Her flesh bubbled like grease in a pan and I got a sickening glimpse of her innards before her powers healed the worst of the damage.
Lucy caught the ball easily with the side of her foot. I waited for another sizzle, or maybe the smell of charred meat as the ball melted her flesh. Nothing happened. Lucy positioned herself for another shot and pelted toward Frigg.
The goddess stumbled back. Lucy hit her again, catching a glancing blow on her side. Time after time, Lucy ducked and dodged the goddess’s blasts of retaliation. Lances of power that tore furrows in the surrounding earth either seemed to glance off of her or miss her entirely. Meanwhile, she lined up shot after shot, burning holes in the goddess.

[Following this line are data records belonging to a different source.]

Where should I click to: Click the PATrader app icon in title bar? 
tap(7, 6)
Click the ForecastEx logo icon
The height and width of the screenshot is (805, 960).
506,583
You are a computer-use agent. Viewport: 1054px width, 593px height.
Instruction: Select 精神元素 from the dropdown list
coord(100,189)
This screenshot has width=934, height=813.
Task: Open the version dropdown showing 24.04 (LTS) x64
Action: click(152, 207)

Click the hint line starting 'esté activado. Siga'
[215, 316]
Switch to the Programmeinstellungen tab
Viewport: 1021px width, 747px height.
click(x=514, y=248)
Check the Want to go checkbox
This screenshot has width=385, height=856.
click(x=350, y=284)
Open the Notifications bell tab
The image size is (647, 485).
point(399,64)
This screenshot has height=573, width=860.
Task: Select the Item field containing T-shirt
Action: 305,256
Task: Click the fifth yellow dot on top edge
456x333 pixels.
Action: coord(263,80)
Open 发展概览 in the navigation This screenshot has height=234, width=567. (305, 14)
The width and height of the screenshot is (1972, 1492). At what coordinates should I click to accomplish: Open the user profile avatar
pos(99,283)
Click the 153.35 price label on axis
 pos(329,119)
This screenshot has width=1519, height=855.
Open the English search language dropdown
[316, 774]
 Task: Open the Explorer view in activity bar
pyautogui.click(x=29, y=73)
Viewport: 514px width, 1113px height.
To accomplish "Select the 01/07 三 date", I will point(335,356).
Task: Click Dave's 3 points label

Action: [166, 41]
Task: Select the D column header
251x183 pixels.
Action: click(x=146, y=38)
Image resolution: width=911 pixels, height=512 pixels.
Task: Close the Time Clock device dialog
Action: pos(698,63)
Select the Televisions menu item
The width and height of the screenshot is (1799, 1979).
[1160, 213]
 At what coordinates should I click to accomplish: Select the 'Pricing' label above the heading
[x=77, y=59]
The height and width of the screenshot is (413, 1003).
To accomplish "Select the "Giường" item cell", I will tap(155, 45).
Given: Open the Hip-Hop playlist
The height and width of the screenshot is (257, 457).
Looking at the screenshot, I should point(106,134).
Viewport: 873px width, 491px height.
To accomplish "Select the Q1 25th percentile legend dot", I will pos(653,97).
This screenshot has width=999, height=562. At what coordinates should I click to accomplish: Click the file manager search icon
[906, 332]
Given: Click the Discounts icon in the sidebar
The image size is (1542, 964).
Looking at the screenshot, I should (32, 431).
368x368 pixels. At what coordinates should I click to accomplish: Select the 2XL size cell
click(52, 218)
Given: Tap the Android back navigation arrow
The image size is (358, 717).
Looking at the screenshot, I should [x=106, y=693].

I thought I finally understood her goal. It wasn’t necessarily to kill Frigg. She’d made herself and her brother targets to draw Frigg’s fire. They were slowing her down. With every injury, she grew weaker. When she finally fell to the ground with a smoking hole in one calf, the siren call that had been her influence was faint enough I could shake it off easily.
Lucy bounced the ball from one foot to the other, watching Frigg warily. The goddess sprawled on the ground, clutching her injured leg. Her face was twisted up in pain, and she looked small and vulnerable, hunched over her leg. She looked like the picture of a beaten woman. But Lucy seemed to know instinctively what it had taken me years and several hard lessons to learn. The prey is at its most dangerous when it is cornered and in pain.